中国の螢石(Fluorites of China)

3.66ct
11.0x6.7mm
2.63ct
8.0x6.6mm
水晶上の螢石結晶 3cm
(Fluorite cuboctahedron, 3cm)
江西省 徳安市 武山鉱山
(Wushan mine, near De'an city, Jiangxi)
  1990年代以降、中国産の螢石が世界の鉱物標本市場を席巻するようになり、その勢いは現在に至っても未だに衰えを見せるどころか、ますます盛んになっています。

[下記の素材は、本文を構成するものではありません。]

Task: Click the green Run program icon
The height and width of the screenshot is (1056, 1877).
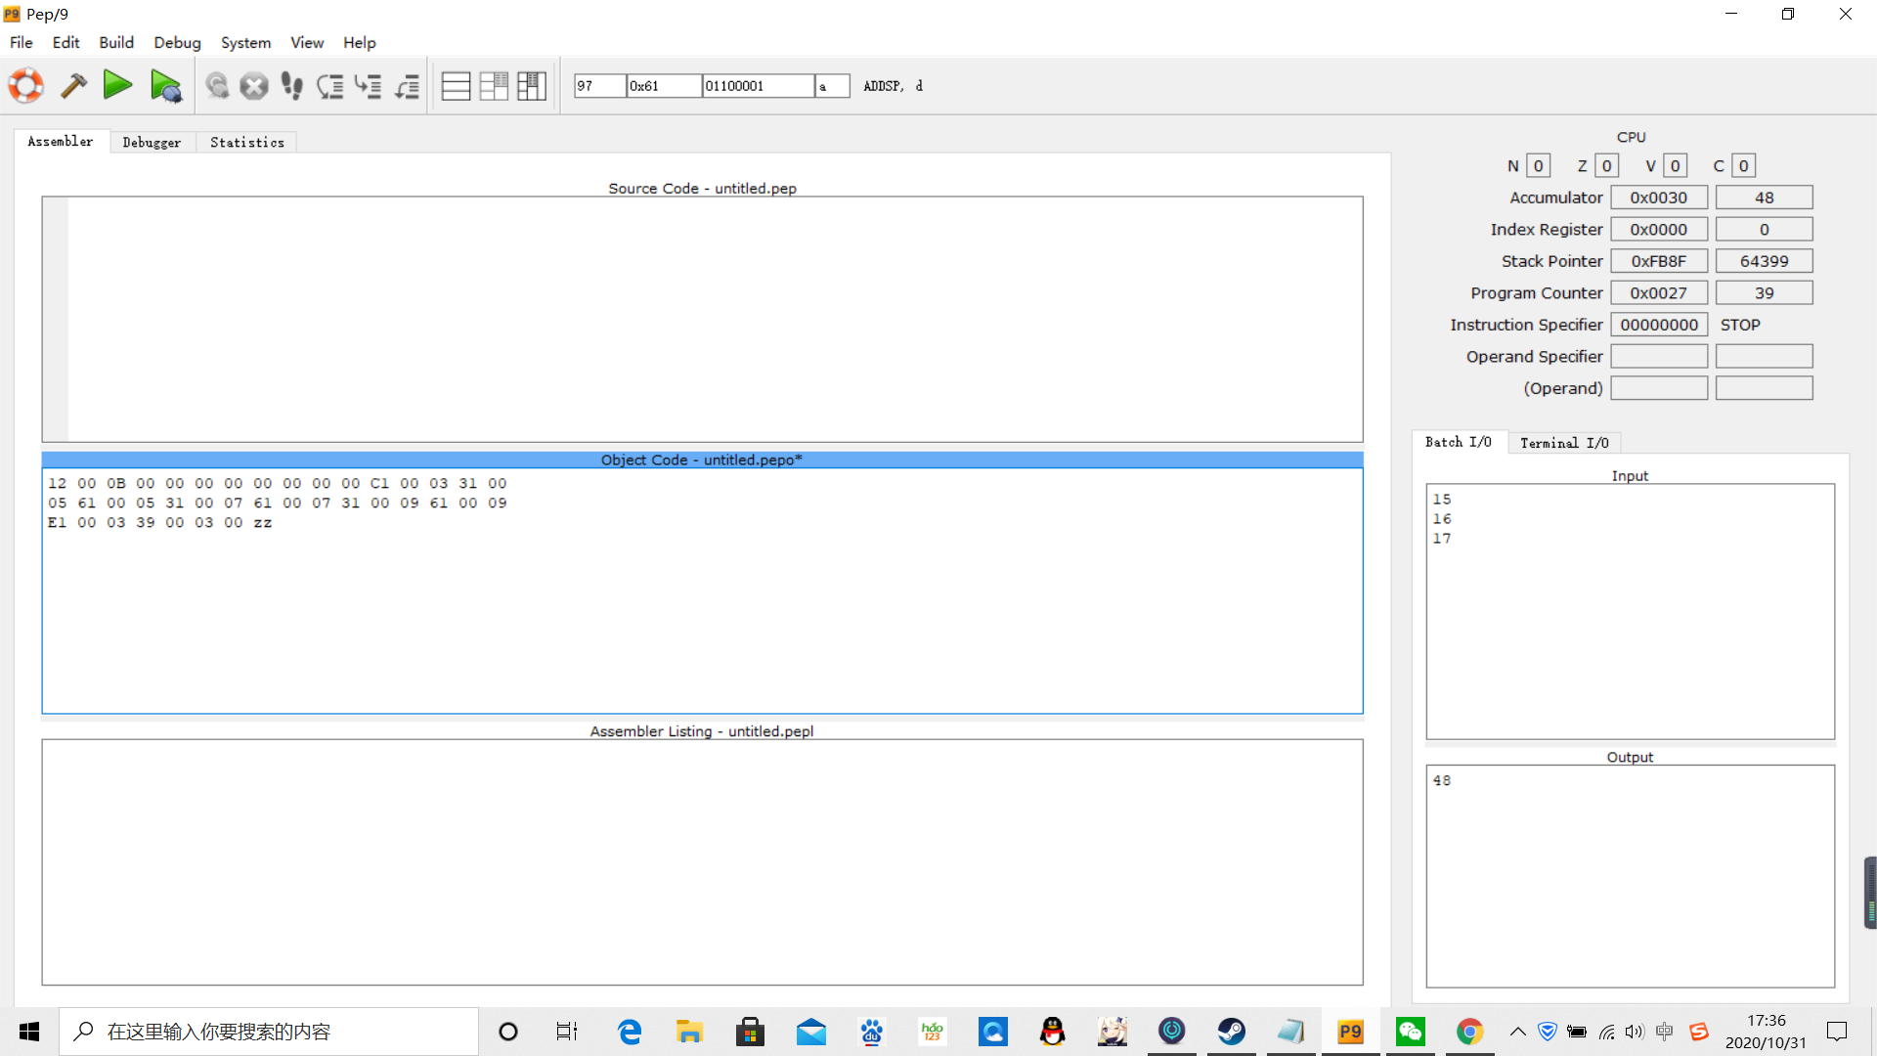Action: [x=117, y=86]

 その理由は、世界の主な螢石鉱山が閉山されたり、鉱脈が枯渇に向かっているのに対して、主に中国南部の湖南省、江西省、福建省、広西族自治区等に集中する鉛、亜鉛、錫、タングステン、モリブデン、アンチモン、マンガン等々の金属鉱山の開発が進み、これらの鉱山の脈石から副産物として膨大な螢石が発見されるためです。
 産出する螢石の大半は製鉄用や化学工業製品の資源となりますが、美しい形や色合いを持つ結晶が標本や工芸品として市場に出回るようになったというわけです。
 しかしルースとしてカットされた中国産の螢石は極めて稀です。宝石質の透明な結晶が少ないこと、またモース硬度が低く、さらに結晶の全方向に完全な劈開性を持つ螢石はカットが困難であり、その上螢石ルースのコレクターが世界に数えるほどしかいない為、苦労してカットしても市場が無いという理由でしょう。
 写真のルースは、したがってアメリカで螢石の専門家によってカットされた貴重な標本です。
かなりの包有物を含みますが、エッジの切れのよさと全体のプロポーション等、思わず唸ってしまうほどの見事な作品です。
 産地の詳細は不明ですが、現在の中国でこの色合いと包有物の特徴を見せる螢石はほぼ江西省の武山鉱山と思われます。 銅の露天掘り鉱山です。